**TASK REQUIREMENTS**.
1/ Decide whether each statement agrees with the historic preservation page. Answer yes or no, and quote the words that decide it. (a) The Renwick Smallpox Hospital opened on Blackwell's Island in 1856. (b) In the early 1860s, Green-Wood Cemetery was the most popular tourist attraction in the country. (c) Mary Mallon lived on North Brother Island for three decades.
2/ According to the historic preservation page, in what year did the ruins of the Renwick Smallpox Hospital receive NYC landmark status?
3/ Repeat the stretch of the historic preservation page from "North Brother Island is currently" through "and Prospect Parks.".

NYC 3D Historic Preservation
New York City is comprised of a wide variety of land masses and structures with various degrees of public accessibility.
I am conducting ongoing experiments in 3D photogrammetry processing of the city’s reaches and architectural elements and creating 3D meshes and point clouds from the resulting data.
These experiments are part of a larger exploration of digital historic preservation, lost city histories, and urban ruins.
Renwick Smallpox Hospital
The Renwick Smallpox Hospital, designed by James Renwick, Jr. and opened on Blackwell’s Island (now Roosevelt Island) in 1856, was the first major U.S. hospital dedicated to the care of the smallpox virus. In 1875, management of the hospital was transferred from the City of New York to the Sisters of Charity at St. Vincent’s Hospital and the name of the hospital was changed to Riverside Hospital. In 1886, the hospital closed and the building was repurposed as a nursing school. The building was abandoned in the 1950s and the ruins were granted NYC landmark status in 1976.
North Brother Island
North Brother Island, along with its sibling, South Brother Island, sits between the Bronx and Rikers Island.
North Brother Island is the home of the former Riverside Hospital, a smallpox treatment center and eventual quarantine site for a variety of infectious illnesses. The Island’s most famous resident is perhaps “Typhoid” Mary Mallon, who lived there for two decades until her death in 1938.
North Brother Island is currently abandoned - save for a shorebird sanctuary - and the remnants of its hospital facilities sit amongst heavy overgrowth in disrepair.
Green-Wood Cemetery
Green-Wood Cemetery was founded in 1838 and is now a National Historic Landmark. By the early 1860s, it was the country’s second most popular tourist attraction, drawing 500,000 visitors a year. The popularity of the grounds helped inspire the creation of New York City’s Central and Prospect Parks.

**GIVEN DATA**.

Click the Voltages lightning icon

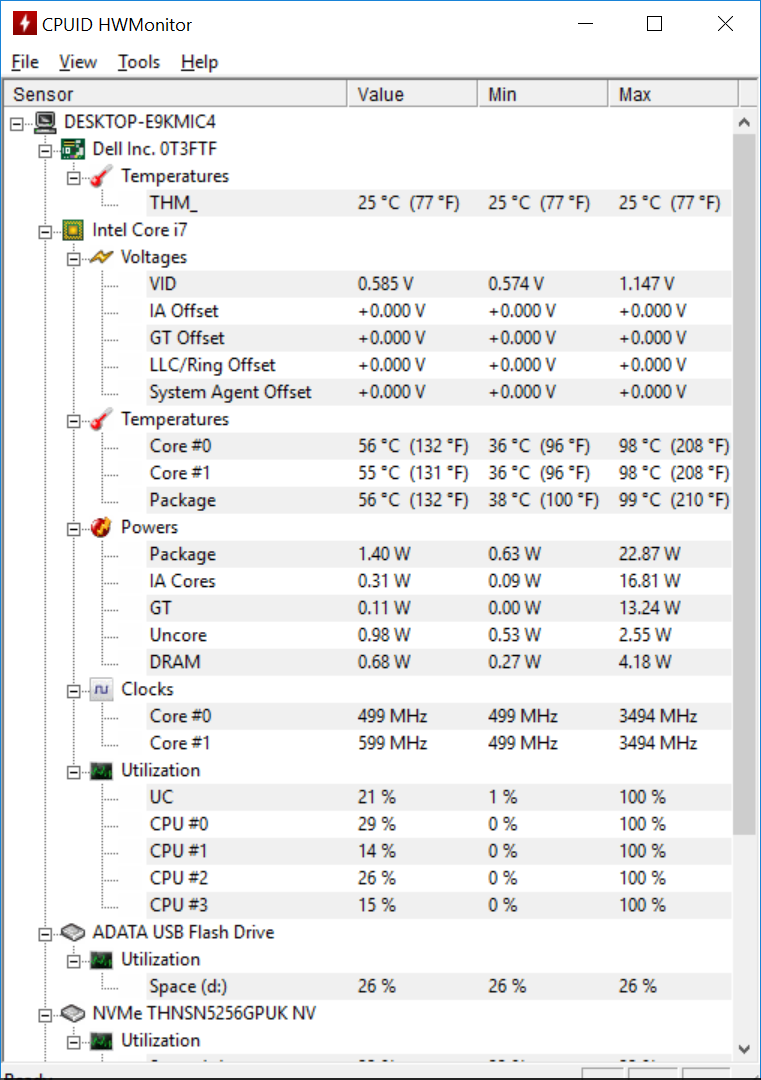pyautogui.click(x=101, y=258)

**SOLUTION LIST**.
1/
(a) Yes: "opened on Blackwell’s Island (now Roosevelt Island) in 1856"
(b) No: "it was the country’s second most popular tourist attraction"
(c) No: "who lived there for two decades until her death in 1938"

2/ 1976

3/
North Brother Island is currently abandoned - save for a shorebird sanctuary - and the remnants of its hospital facilities sit amongst heavy overgrowth in disrepair.
Green-Wood Cemetery
Green-Wood Cemetery was founded in 1838 and is now a National Historic Landmark. By the early 1860s, it was the country’s second most popular tourist attraction, drawing 500,000 visitors a year. The popularity of the grounds helped inspire the creation of New York City’s Central and Prospect Parks.